A quantitative analysis of the different ¹H-RMN spectra obtained was carried out to determine the extent of the functionalization of free amino groups into methacrylamide groups (DM). These values were obtained by comparing the signals of unmodified gelatin by using as a reference the peak area of aromatic acids (phenylalanine signal at 7.3 ppm) in the gelatin and GelMa samples in each spectrum (peak at 7.4 ppm). Then, by comparing the peak area of lysine methylene protons which appear at around 2.9 ppm (Equation (1)) it was possible to determine the DM of every GelMa synthesized (H-GelMa and L-GelMa).

Thus, the following values of DM were achieved; for the highest DM, the value obtained was 92% and the lowest value was 70.5%.

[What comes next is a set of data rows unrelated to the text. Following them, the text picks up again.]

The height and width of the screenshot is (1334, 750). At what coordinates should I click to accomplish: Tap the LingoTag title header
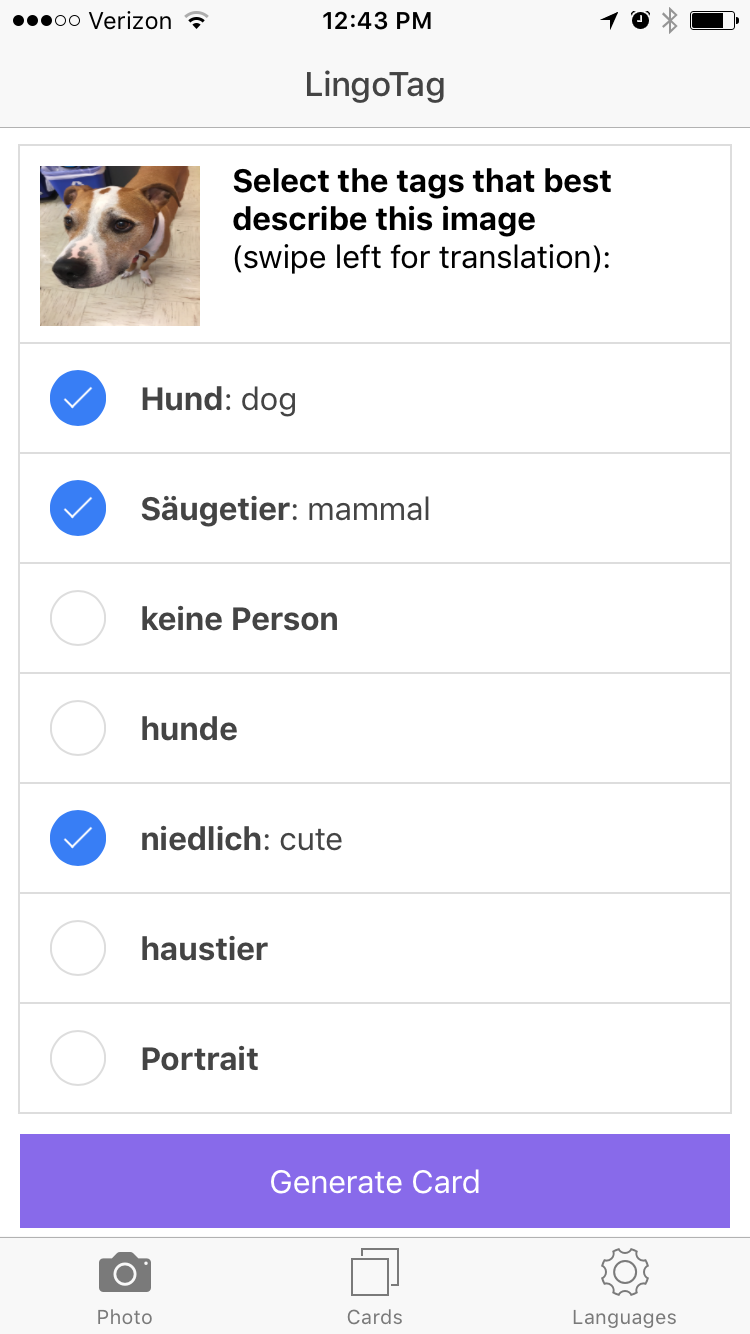375,85
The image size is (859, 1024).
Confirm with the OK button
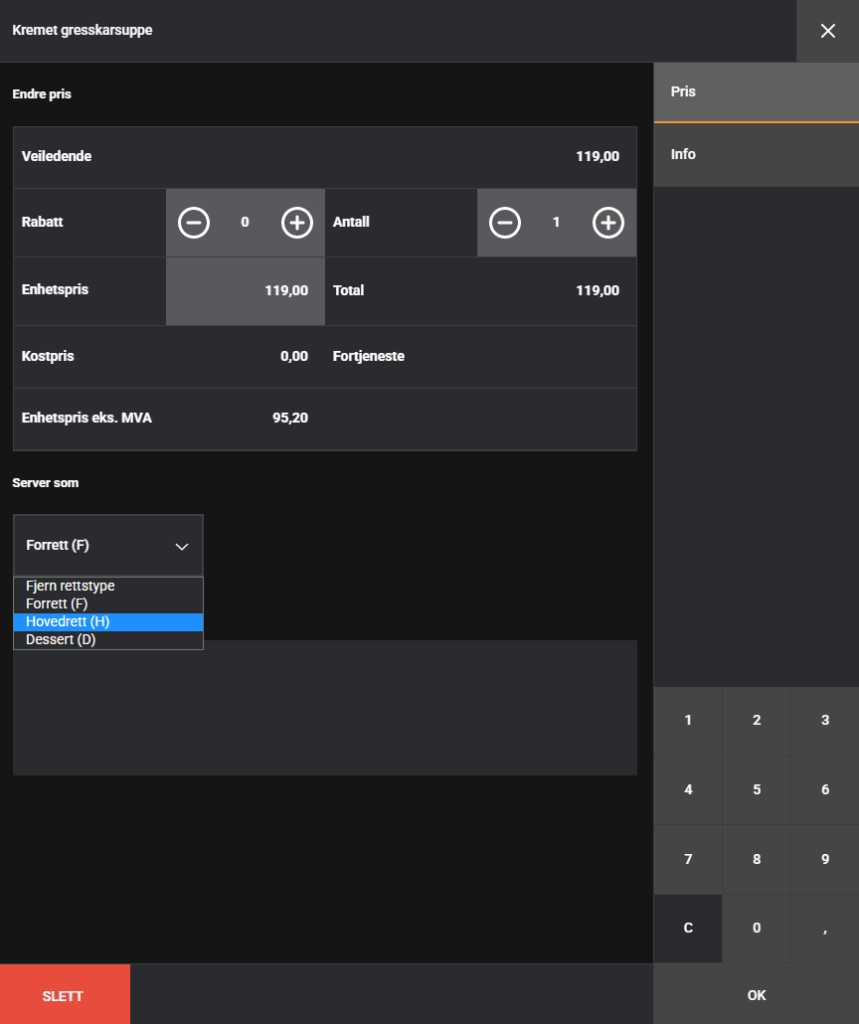pyautogui.click(x=756, y=995)
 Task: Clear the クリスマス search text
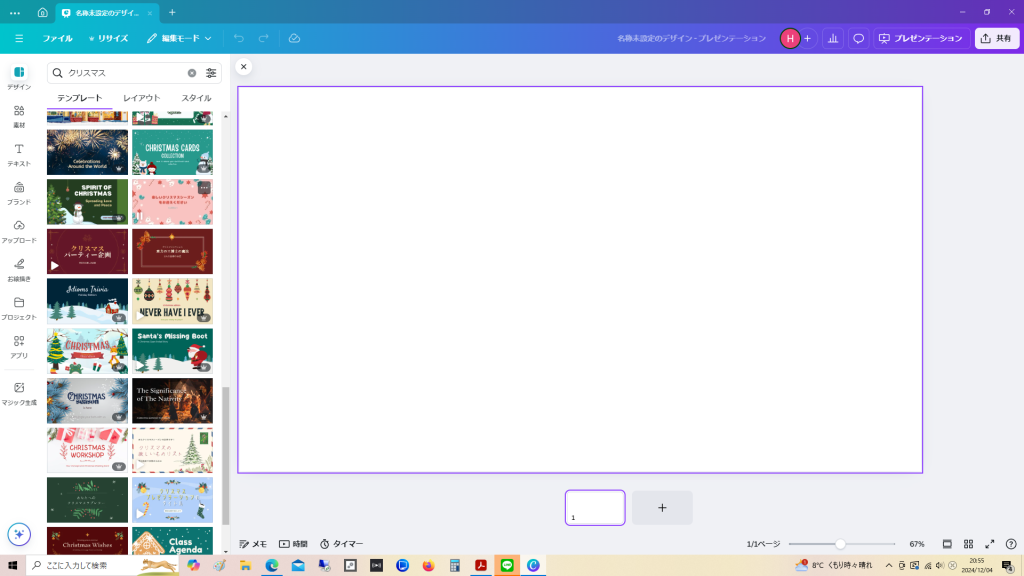(x=192, y=73)
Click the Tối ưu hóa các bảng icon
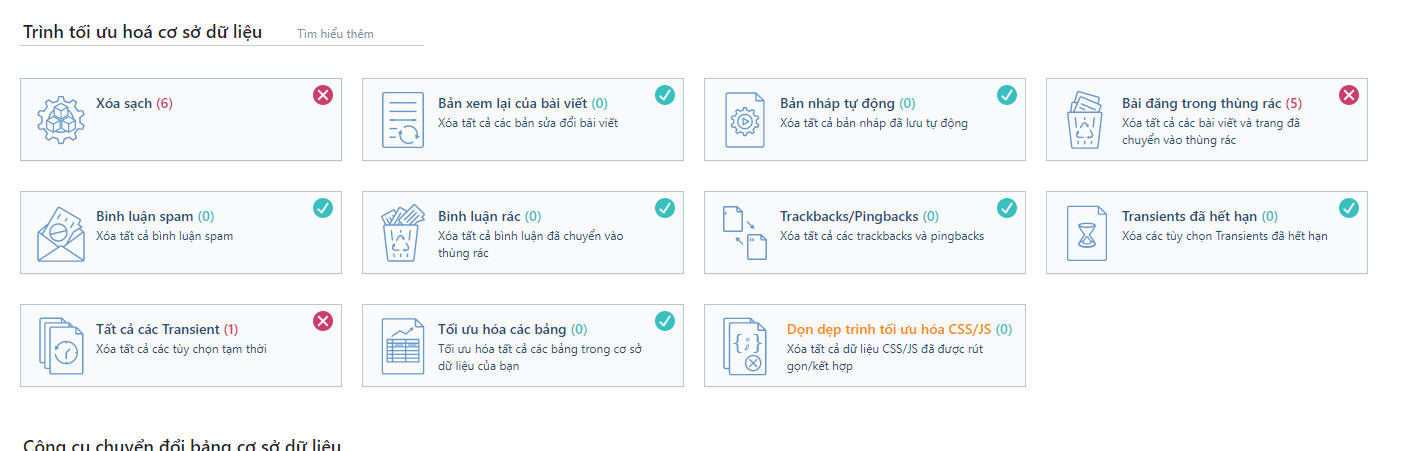 [x=403, y=346]
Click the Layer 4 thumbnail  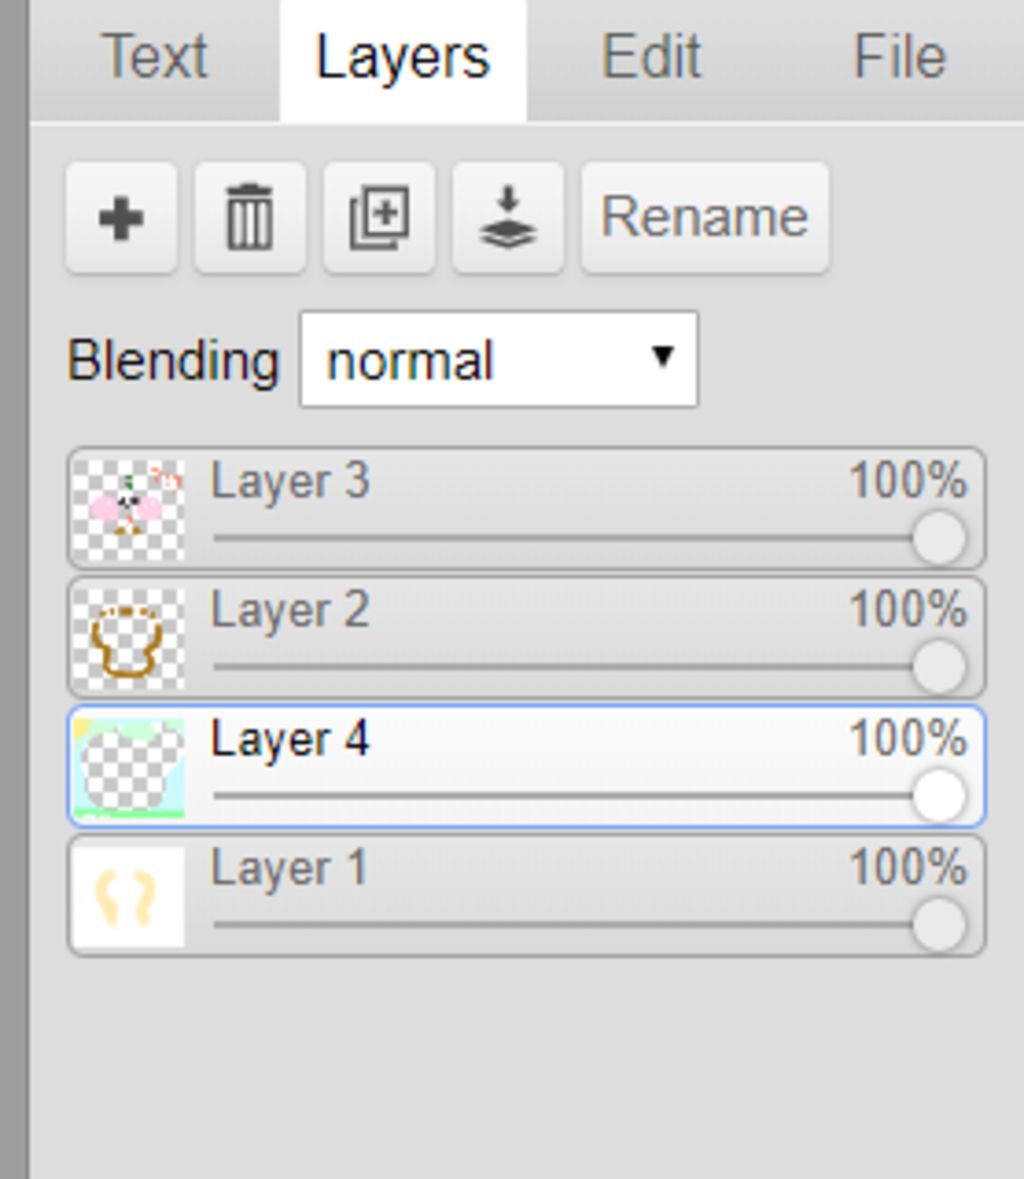tap(129, 768)
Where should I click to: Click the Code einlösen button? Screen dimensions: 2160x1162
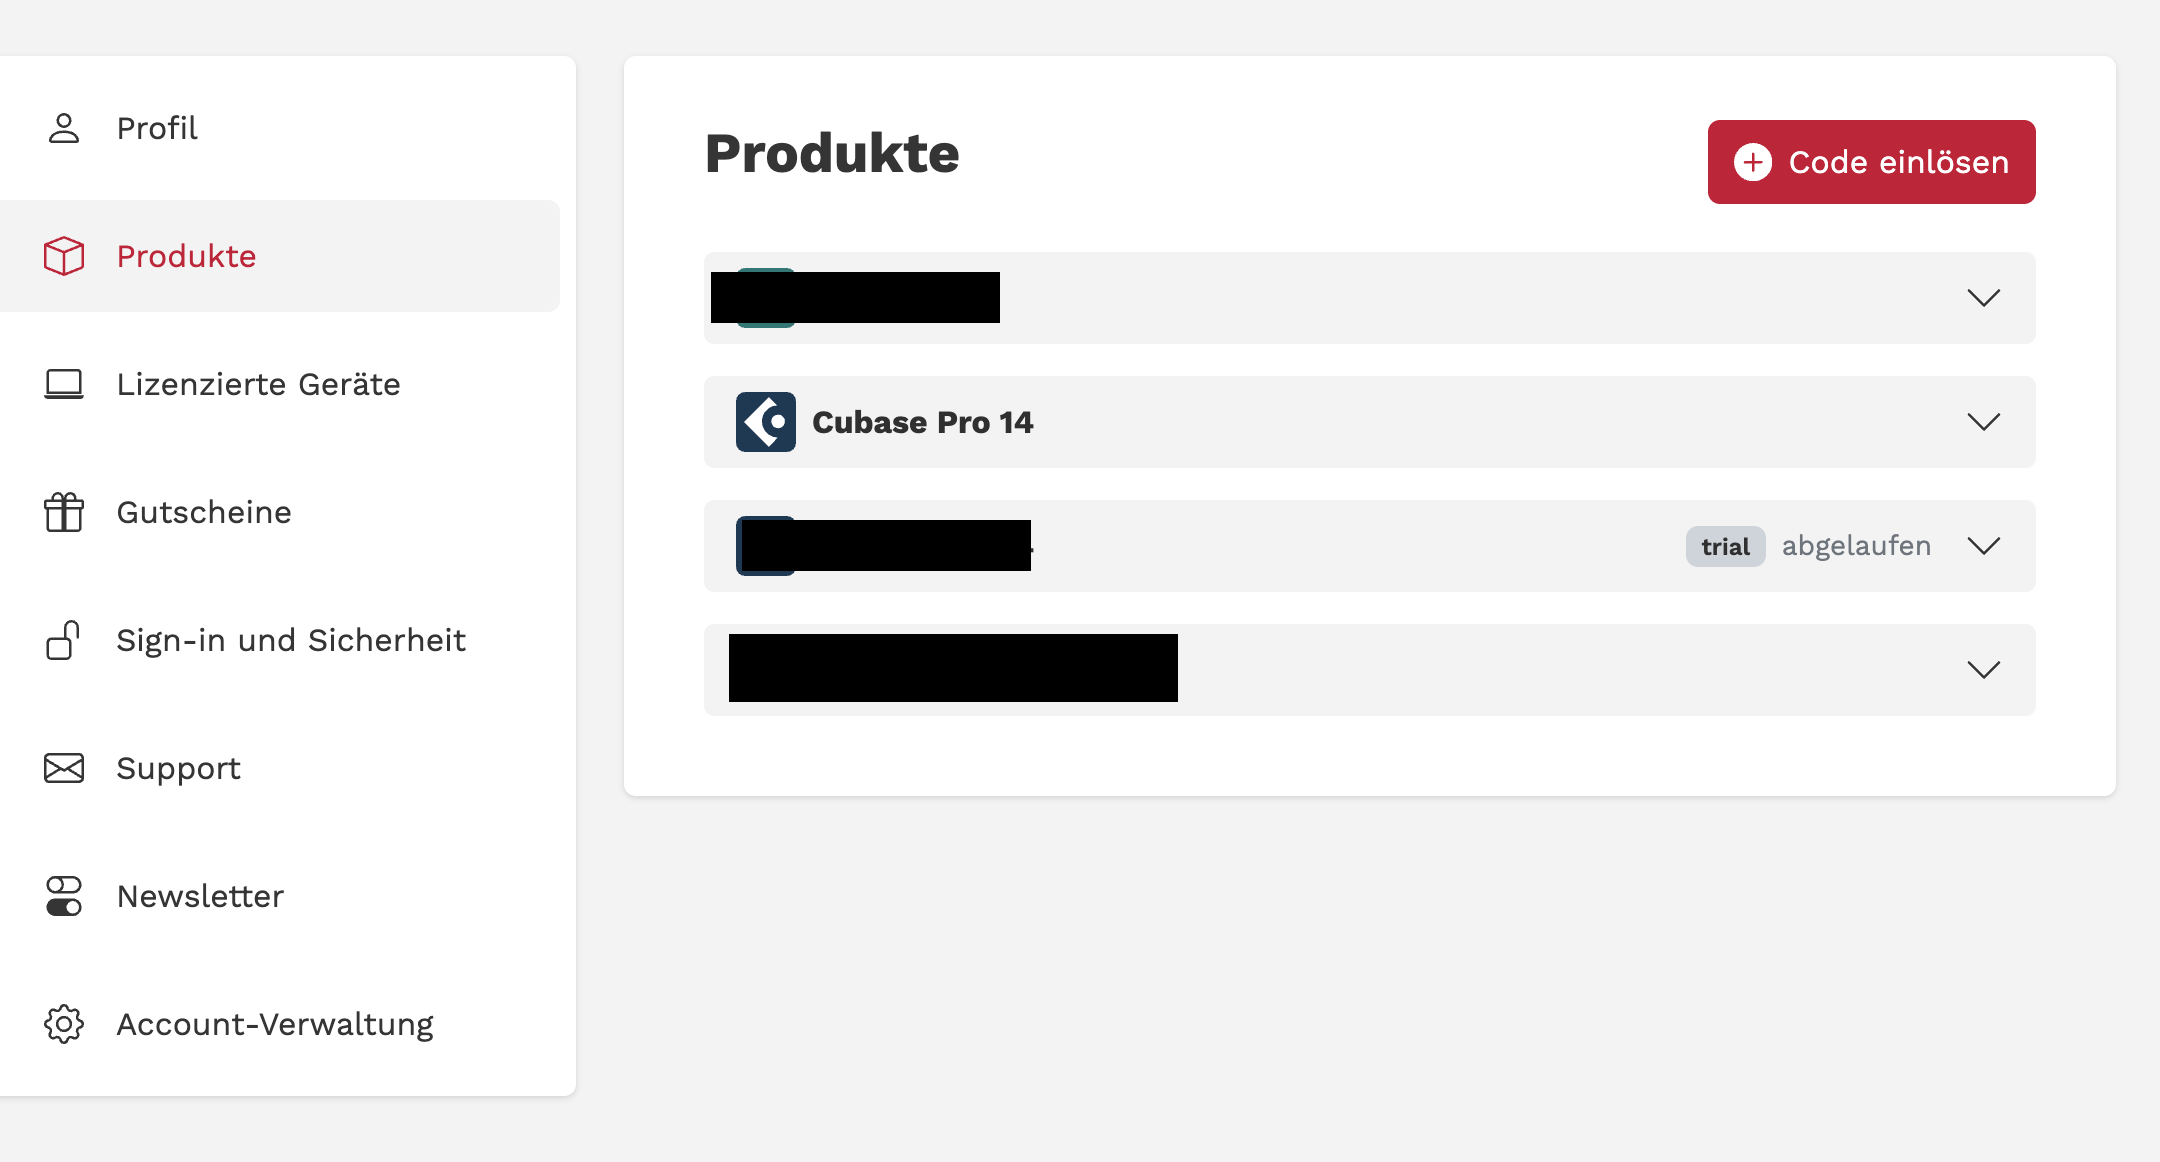pyautogui.click(x=1870, y=162)
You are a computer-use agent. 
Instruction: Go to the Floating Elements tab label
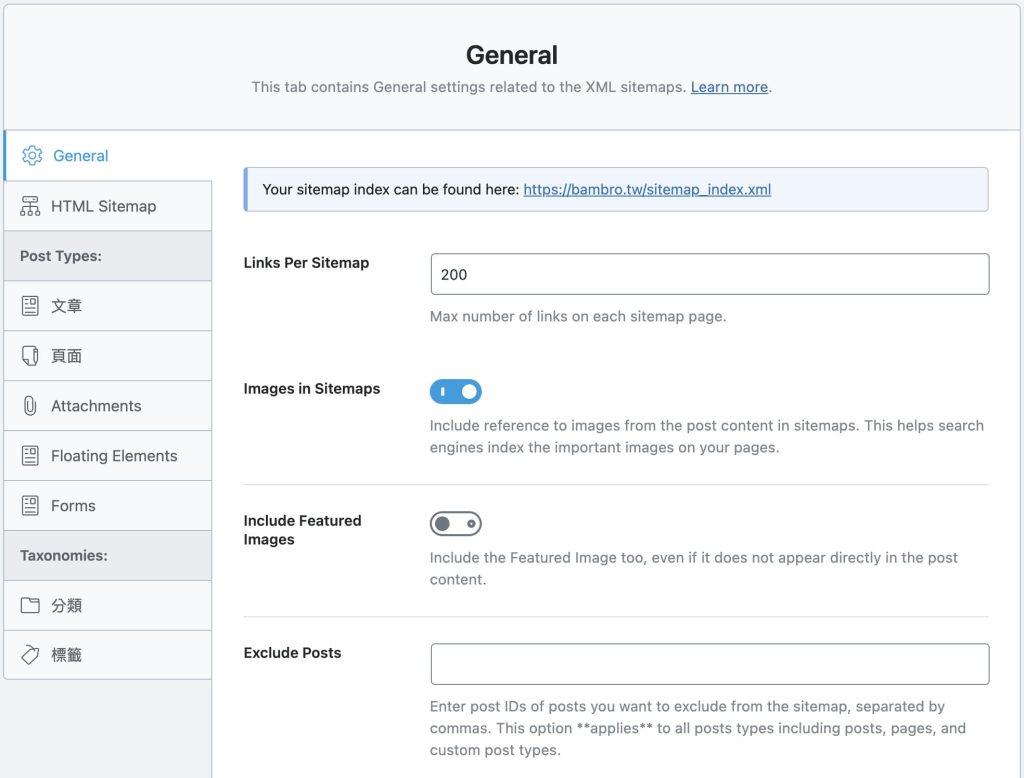tap(114, 456)
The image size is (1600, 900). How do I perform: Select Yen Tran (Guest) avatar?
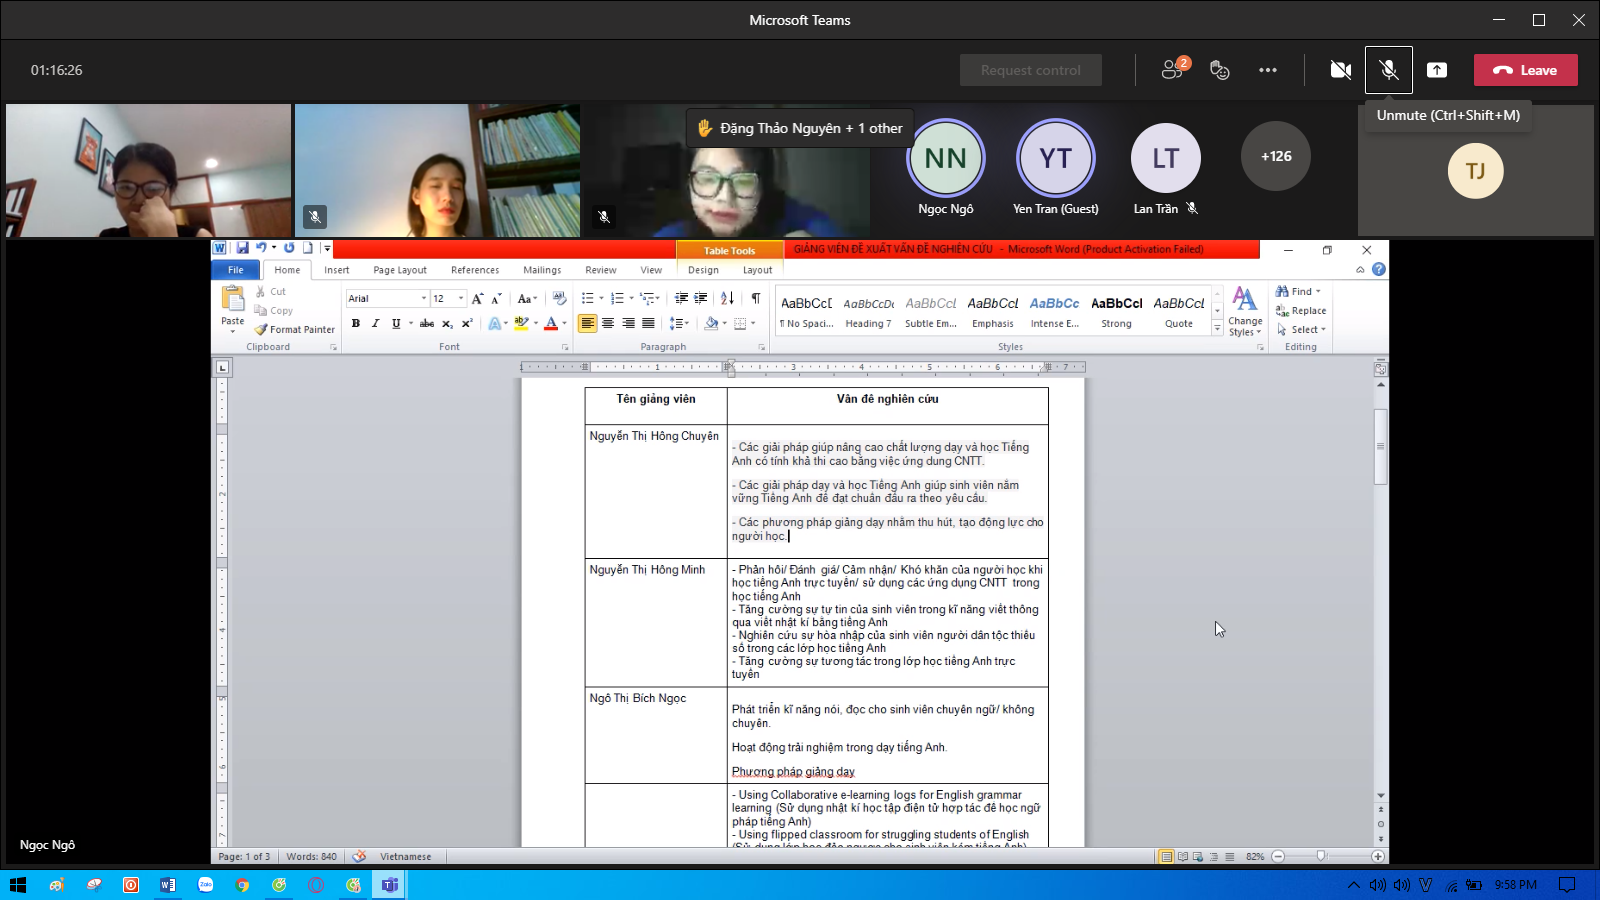(1056, 158)
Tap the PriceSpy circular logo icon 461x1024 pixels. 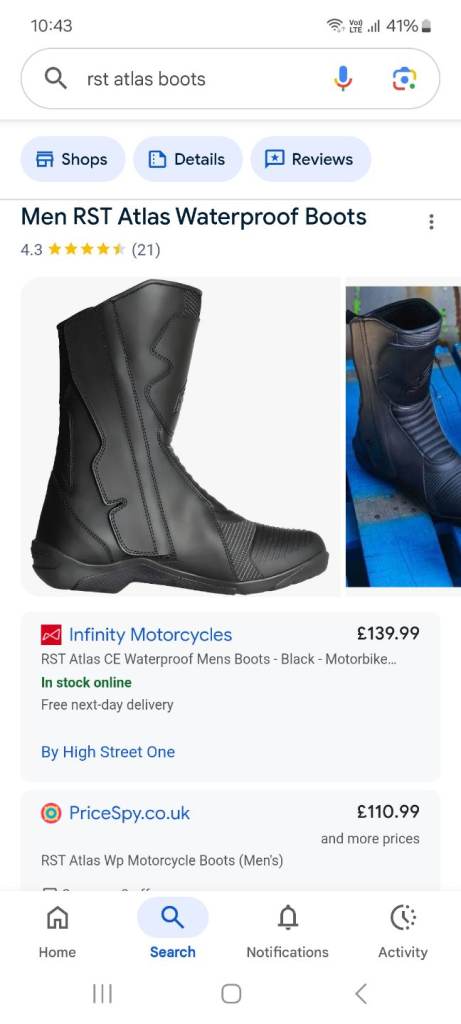tap(51, 813)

These results indicate the possibility of obtaining a control on the degree of methacrylation and therefore on the crosslinking density, which led to biopolymers with tunable properties. In addition, it must be noted that a higher DM will result in a higher storage modulus, as described by Lee, B. et al. [32]

2.2. Biomaterial Preparation and Characterization GelMa and GelMa Copolymers

2.2.1. Biopolymer Preparation

• Why this strategy?

GelMa is considered as a versatile polymerizable material that possesses the ability to be incorporated with other polymerizable materials, such as PEGDMA, pHEMA, PVP and a wide variety of biocompatible polymers [18,25,33,34,35] to create tunable GelMa-based copolymers in the easy way through radical photopolymerization. The main purpose is to take advantage of the presence of those copolymers in biopolymer structure, in terms of improving their biological properties.

With this objective in mind, the strategy followed in this work has been the use of water-soluble monomers that result in materials with excellent chemical, thermal and biological stability, such as N-vinylpyrrolidone (VP) and 2-hydroxyethylmethacrylate (HEMA).

For one side, pHEMA, chemically stable and biocompatible polymer and with adjustable properties [24]. On the other side, VP, one of the most used hydrophilic monomers for the synthesis of biomaterials with application in common biomedical and tissue engineering [25]. With these two items in view, we have developed an in-depth study based on copolymers of HEMA with VP as a promising candidate to be used as biomaterials [26,27] with the combination of the advantages of every monomer, and the analysis of synergistic effect of their presence in biological properties of GelMa copolymers [25,28]

For this reason, copolymers of GelMa with HEMA/VP comonomers were obtained, with two different concentrations (10 %wt. and 30 %wt.) of 1:1 mixtures of HEMA/VP, together with those compositions in GelMa/VP and GelMa/HEMA copolymers (Figure 3, Table 1).

• Biopolymer synthesis

As described in the Materials and Methods section, all materials used in this work were prepared the easy way by bulk radical photopolymerization using water as the solvent. After dissolution of all comonomers used in each composition, mixtures were degasified by using ultrasounds and obtaining in all cases homogeneous solutions of GelMa and the corresponding comonomers together with the photo-initiator. Finally, by placing the mixtures in circular Teflon molds, after 20 min of UV irradiation, it was possible to obtain the different crosslinked biomaterials whose constitution is depicted in Figure 3 and Table 1. To induce the internal porosity of biomaterials, these are freeze-dried.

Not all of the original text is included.